[Aim of the task]:
Answer these questions from the internship posting below:
1. By what date must applications be sent?
2. In the initial phase, what does the reinforcement-learning agent receive as input?
3. What serves as the reward for the agent?

-- BEGIN Supplied text --

Learning to Choose the Voice: Reinforcement Learning for Prompt Optimization in Cloning TTS

Level: Master 2
Supervisors: Meysam Shamsi (LIUM), Kévin Vythelingum (Voxygen), Marie Tahon (LIUM)
Host Laboratory: Laboratoire d’Informatique de l’Université du Mans (LIUM)
Location: Le Mans
Beginning of internship: Between January and March 2026
Contact: Meysam Shamsi (prénom.nom@univ-lemans.fr)
Application: Send a CV, a covering letter relevant to the proposed subject, your grades for the last two years of study and the possibility of attaching letters of recommendation to Meysam Shamsi or Marie Tahon before December 17, 2025

Context and objectives

This project proposes a reinforcement-learning approach [1,2] for optimizing prompt selection in cloning-based text-to-speech systems such as F5-TTS [3,4]. In current voice-cloning workflows, the choice of prompt strongly affects the speaker’s characteristics and prosody of synthesized speech, yet the selection process is usually static or manual. The goal of this research is to develop an adaptive mechanism that automatically identifies the most suitable prompt for a given text by learning from predicted speech-quality scores.

The system builds on a pre-trained TTS model and a pre-trained synthetic quality prediction module [6,7] capable of estimating naturalness or similarity scores. During the initial phase, the reinforcement-learning agent receives text features as input and selects a prompt (text and corresponding speech signal) from a predefined prompt pool. The TTS model generates audio using the chosen prompt, and the evaluation module produces a quality score that acts as a reward. Through iterative interaction, the agent learns a prompt-selection policy that maximizes predicted speech quality, effectively discovering which prompts work best for different linguistic or stylistic contexts. This process enables a gradual improvement in prompt choice without modifying the underlying TTS model.

In the next stage (2), the evaluation module is enhanced to incorporate longer text context, allowing it to assess not only sentence-level acoustic quality but also coherence and consistency across extended passages. By conditioning the quality predictor on richer linguistic information, the system can better judge whether synthesized speech matches the semantic and stylistic intent of the input text. This context-aware evaluation strengthens the reward signal and leads to more stable, high-quality prompt selection across multi-sentence inputs.

-- END Supplied text --
-- BEGIN Listed records --

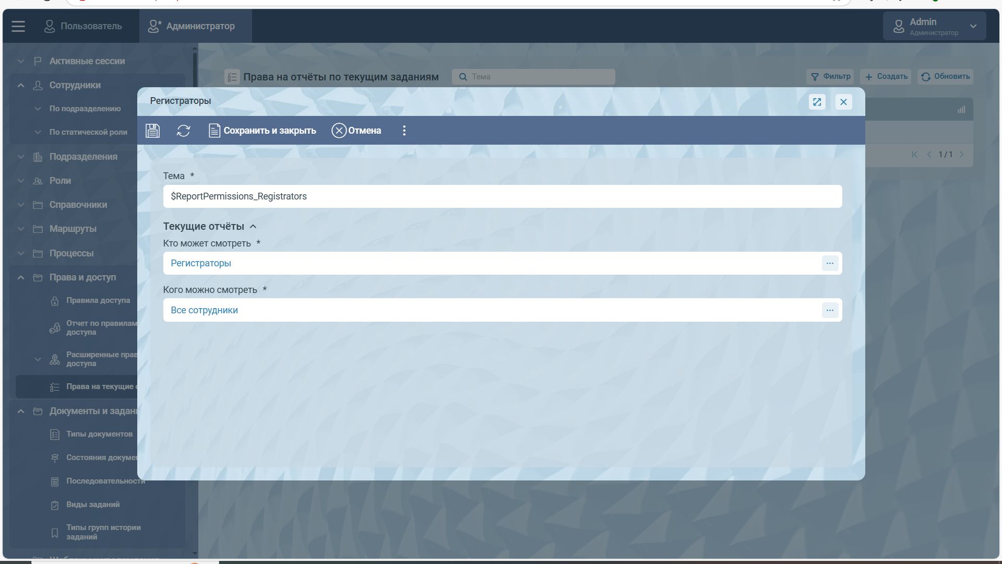Click the floppy disk save icon
Image resolution: width=1002 pixels, height=564 pixels.
pyautogui.click(x=152, y=131)
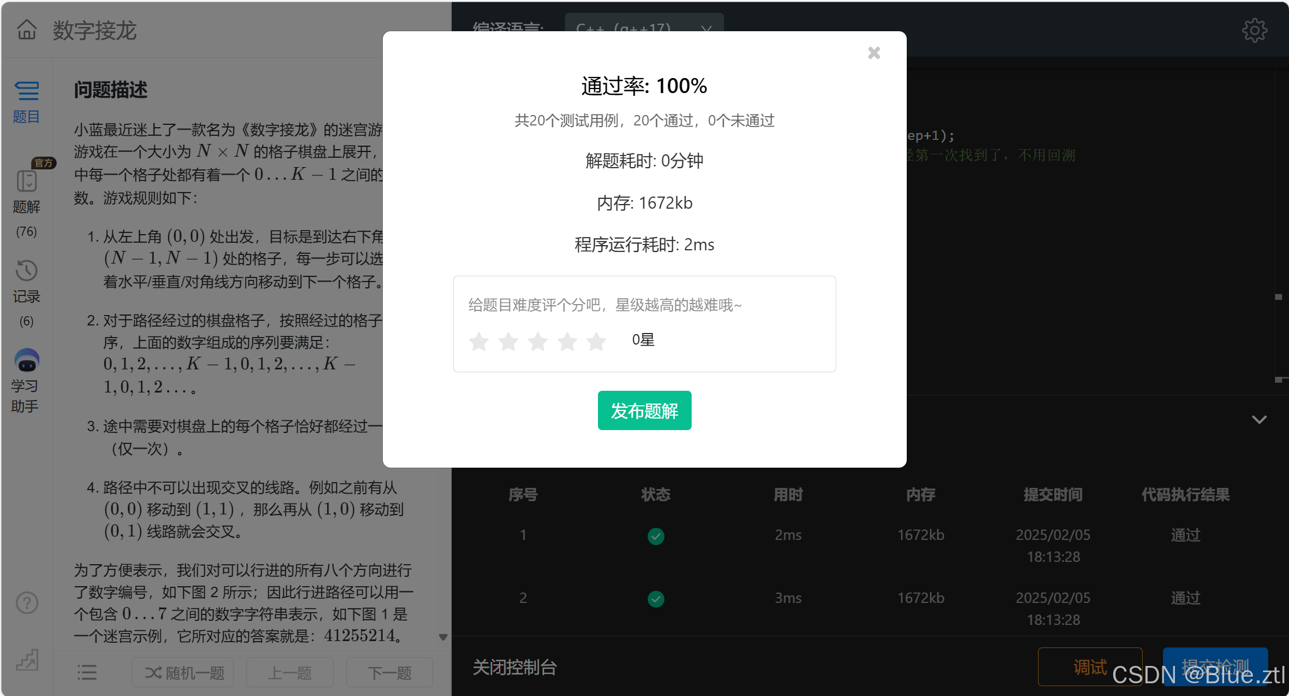Click 关闭控制台 to close the console
This screenshot has width=1289, height=696.
pos(514,667)
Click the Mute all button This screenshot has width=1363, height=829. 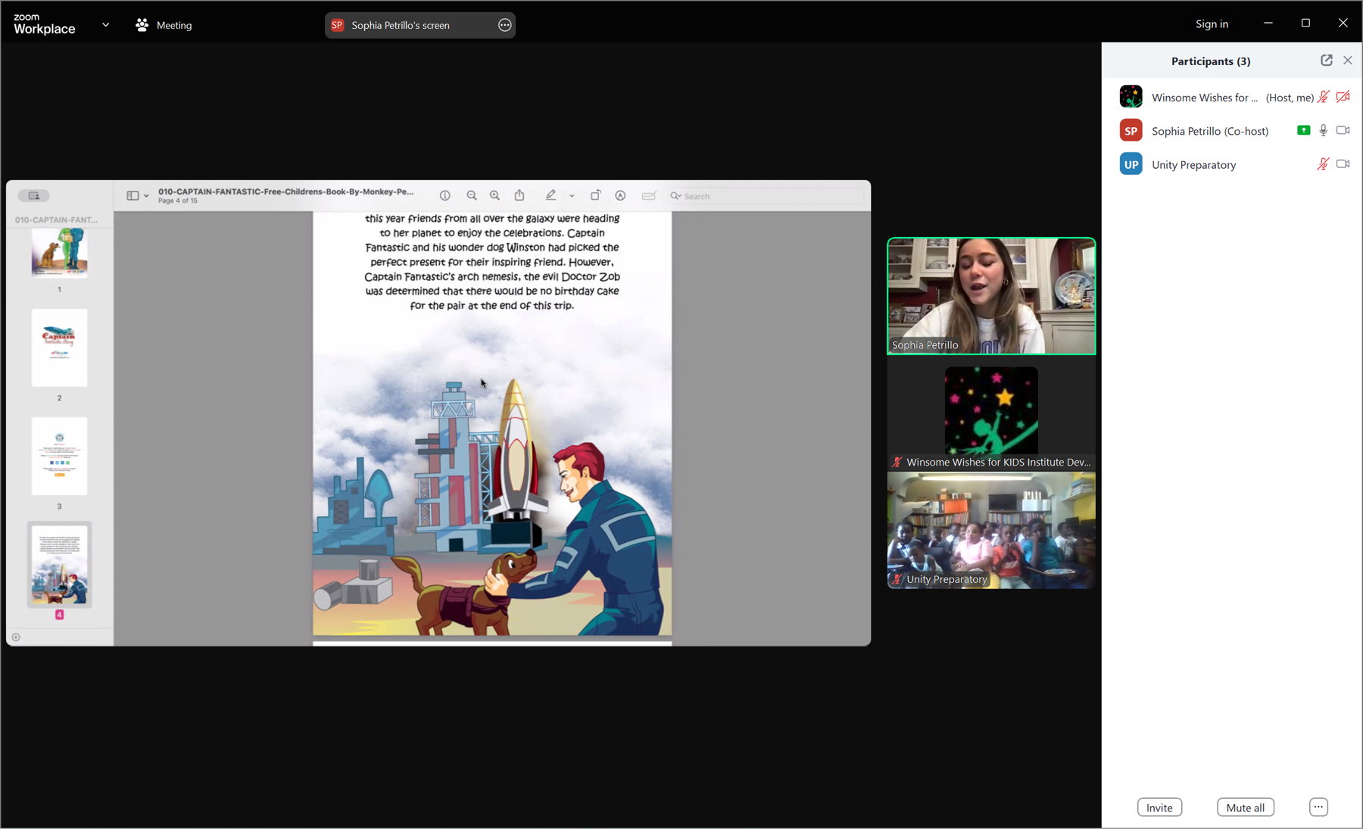(1245, 807)
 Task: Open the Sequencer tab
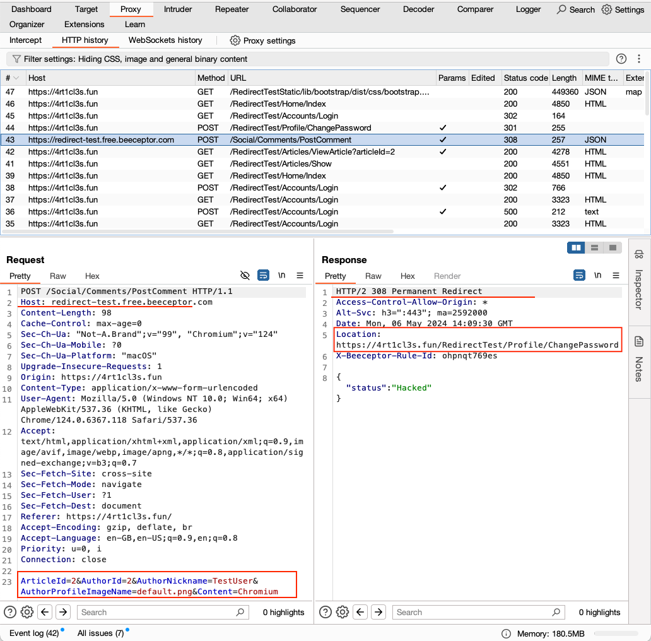[360, 9]
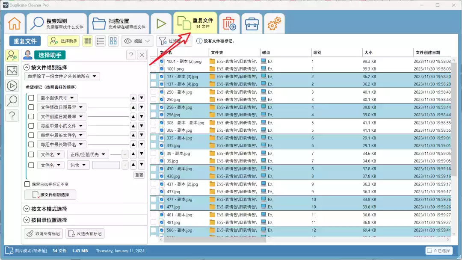This screenshot has height=260, width=462.
Task: Open the 视图 dropdown menu
Action: pyautogui.click(x=137, y=41)
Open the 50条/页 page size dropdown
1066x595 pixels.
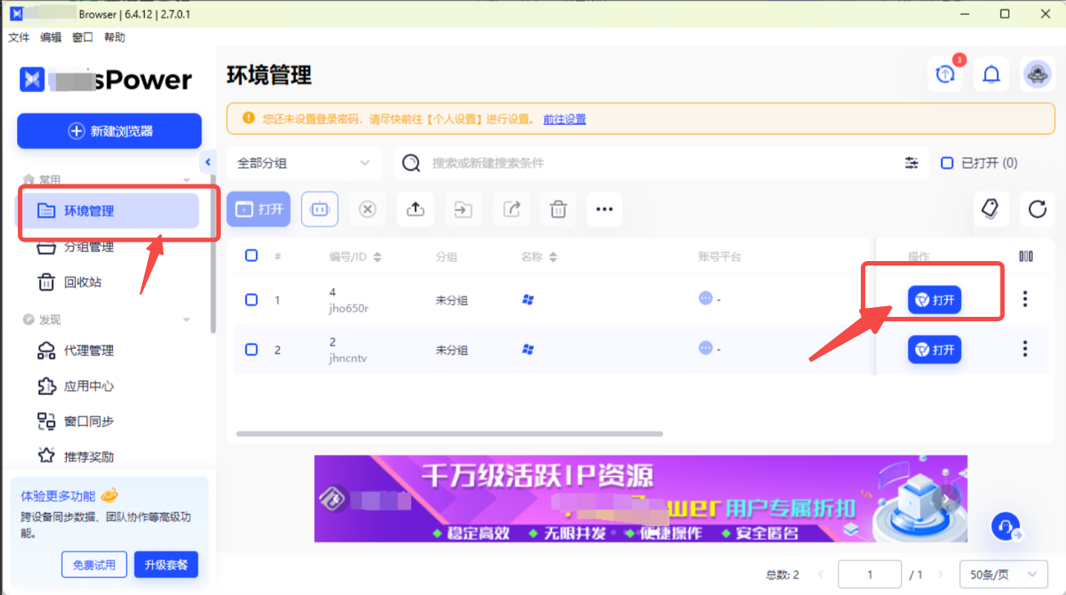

-- END Listed records --

[Finished task]:
1. Before December 17, 2025.
2. Text features.
3. The quality score produced by the evaluation module.